C’est l’autre évènement de la rentrée littéraire. Le 1er janvier 2016, Mein Kampf, le seul livre jamais écrit par Adolf Hitler, tombera dans le domaine public. Le Land de Bavière, qui détient les droits de l’ouvrage, ne pourra plus empêcher les nouvelles éditions et autres traductions. De quoi effrayer toute l’Europe ?

Royaume-Uni

« Non, la réédition de Mein Kampf ne me gêne pas. Avec Internet, les extrémistes racistes peuvent facilement rendre accessible et renforcer leur vision tordue du monde. Mein Kampf n’est qu’un exemple, mais c’est aussi un moyen utile de se plonger dans l’une des figures historiques les plus importantes du 20ème siècle. Si nous voulons apprendre des erreurs du passé, nous devons nous interdire de censurer un tel point de vue, peu importe la gêne qu'il procure. »

Hugh, 24 ans.

Exercice:
Relevez dans son intégralité l'extrait ci-dessus sur l'entrée de Mein Kampf dans le domaine public, sans y apporter la moindre modification. La liste qui suit n'est d'aucune utilité pour ce travail.

Données disponibles:
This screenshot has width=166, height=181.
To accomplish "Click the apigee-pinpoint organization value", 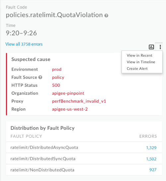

Réponse rédigée:
C’est l’autre évènement de la rentrée littéraire. Le 1er janvier 2016, Mein Kampf, le seul livre jamais écrit par Adolf Hitler, tombera dans le domaine public. Le Land de Bavière, qui détient les droits de l’ouvrage, ne pourra plus empêcher les nouvelles éditions et autres traductions. De quoi effrayer toute l’Europe ?

Royaume-Uni

« Non, la réédition de Mein Kampf ne me gêne pas. Avec Internet, les extrémistes racistes peuvent facilement rendre accessible et renforcer leur vision tordue du monde. Mein Kampf n’est qu’un exemple, mais c’est aussi un moyen utile de se plonger dans l’une des figures historiques les plus importantes du 20ème siècle. Si nous voulons apprendre des erreurs du passé, nous devons nous interdire de censurer un tel point de vue, peu importe la gêne qu'il procure. »

Hugh, 24 ans.